BUT, when one spouse goes outside of that circle and involves themselves with another person, be it physical or emotional, that spouse has created a huge problem that they are SOLELY responsible for, and it is their responsibility to fix that problem, and all other problems within the marriage will be completely unrepairable until that situation is resolved. 

And, if the faithful spouse starts to make changes and tries to fix the other problems before the cheating situation is taken care of, that spouse has a very good chance of spiraling out of control into a deep depression, as they work hard to try and fix problems to draw the cheating spouse back in, all while the cheating spouse continues to destroy the relationship from outside of the circle of marriage. The faithful spouse in turn loses him/herself in the long run, becoming so engrossed in saving the marriage that they lose track of any of their own goals or individuality. 
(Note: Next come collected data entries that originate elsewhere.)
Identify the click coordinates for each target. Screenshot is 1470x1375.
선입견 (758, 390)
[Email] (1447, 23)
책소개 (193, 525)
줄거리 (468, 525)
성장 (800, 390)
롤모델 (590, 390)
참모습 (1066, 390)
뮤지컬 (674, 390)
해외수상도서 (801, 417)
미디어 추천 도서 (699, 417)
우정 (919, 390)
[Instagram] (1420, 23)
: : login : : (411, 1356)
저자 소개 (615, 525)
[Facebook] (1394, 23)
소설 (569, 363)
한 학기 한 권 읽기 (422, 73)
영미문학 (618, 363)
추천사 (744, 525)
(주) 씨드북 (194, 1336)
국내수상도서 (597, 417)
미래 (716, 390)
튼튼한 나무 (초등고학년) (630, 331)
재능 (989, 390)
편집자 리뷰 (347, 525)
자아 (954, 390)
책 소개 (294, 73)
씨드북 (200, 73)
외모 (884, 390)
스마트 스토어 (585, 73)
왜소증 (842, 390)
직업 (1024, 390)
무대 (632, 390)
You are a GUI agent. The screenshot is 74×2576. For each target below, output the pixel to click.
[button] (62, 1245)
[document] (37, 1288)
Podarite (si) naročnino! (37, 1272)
I can agree that problems within any marriage can generally be divided up in some way between both spouses but not when it comes to cheating.


----------



## Nsweet (Mar 3, 2012)

Learn to love living without him. Love relationships with men who don't excite you with their instant chemestry, and them putting you on a pedestal with constant flattery one week and devaluation the next. Learn to love being uncomfortable and yet comfortable with a man who feels safe and friendly, but not so familiar that he reminds you of unresolved issues with your past relationships.


----------



## nmc (Nov 9, 2011)

just a little update.... over the past week.. something amazing happened... I got over this and him. God has answered my prayers and im so happy. thank you all for your wonderful advice. who knew strangers could be SOOOO helpful!!!!


----------



## K.C. (Dec 1, 2012)

That seems kinda sudden for it to from 2weeks ago to being all rosy.. I don't want to put a downer on things and I hope you are right and have found your way to a happier place. I really do. But;

Be wary of sudden mood changes as they can change well err, suddenly. Also be wary of an external influence making you happy. You still need to be happy internally too.

Hope you really have made it through though, that would be great.


----------



## Stretch (Dec 12, 2012)

Many here will disagree but I believe that if you have love to give, give it to someone that wants it and gives it back.

Go find that person. Optimistically, I believe they are already looking for you!


----------